→ TASK TO CARRY OUT
Copy the lines of the data below word for word, from the line containing "Given: Click the import HAR upload icon" through the line containing "coord(649,89)", including both of those lines. Leave out the pictures.

→ Text and element pointing data

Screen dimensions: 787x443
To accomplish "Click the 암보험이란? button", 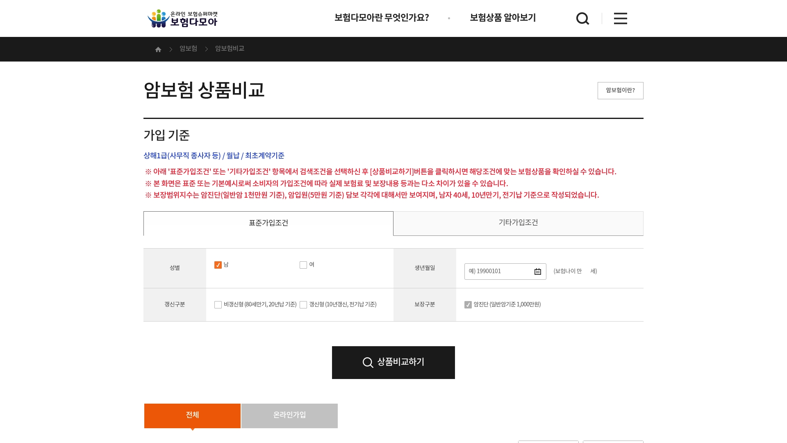I will 620,91.
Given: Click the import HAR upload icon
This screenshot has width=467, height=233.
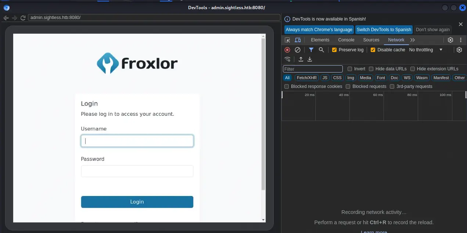Looking at the screenshot, I should pyautogui.click(x=301, y=59).
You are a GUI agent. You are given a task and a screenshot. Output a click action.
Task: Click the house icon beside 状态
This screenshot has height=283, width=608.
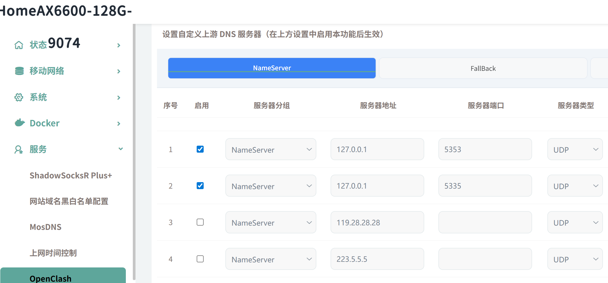[x=19, y=45]
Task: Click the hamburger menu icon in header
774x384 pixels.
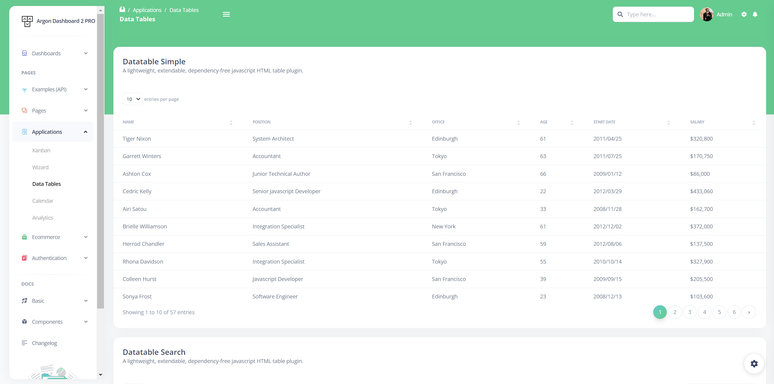Action: coord(226,14)
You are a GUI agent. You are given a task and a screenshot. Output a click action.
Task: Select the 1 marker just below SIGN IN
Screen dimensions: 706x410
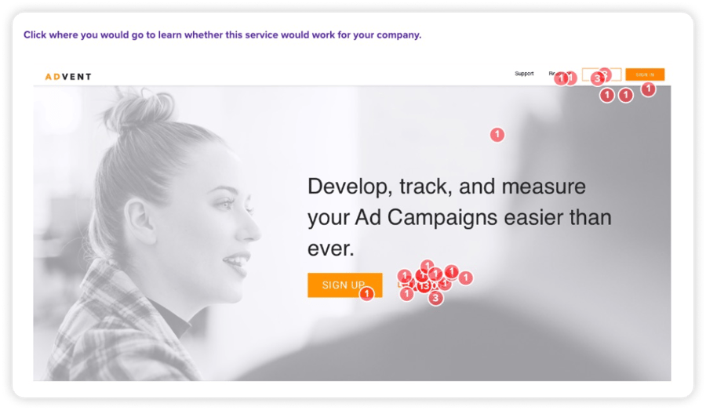coord(649,89)
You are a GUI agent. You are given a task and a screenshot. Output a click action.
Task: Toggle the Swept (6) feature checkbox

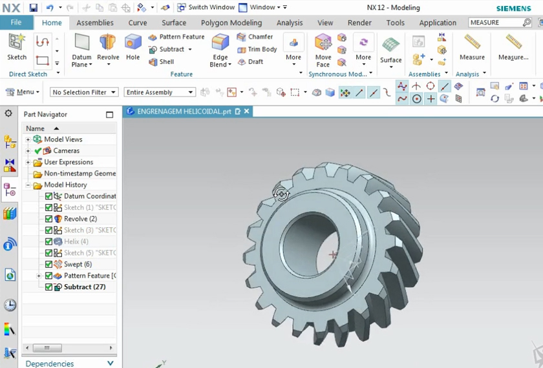point(49,264)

→ TASK SOLUTION
Given: Click the import HAR upload icon
This screenshot has width=467, height=233.
Looking at the screenshot, I should pyautogui.click(x=301, y=59).
You are a GUI agent. You are given a task and a screenshot. Output a click action.
Task: Click the house icon beside 状态
This screenshot has height=283, width=608.
[x=19, y=45]
Task: Click the hamburger menu icon in header
774x384 pixels.
Action: coord(226,14)
You are a GUI agent. You are given a task and a screenshot. Output a click action.
Task: Select the 1 marker just below SIGN IN
Screen dimensions: 706x410
coord(649,89)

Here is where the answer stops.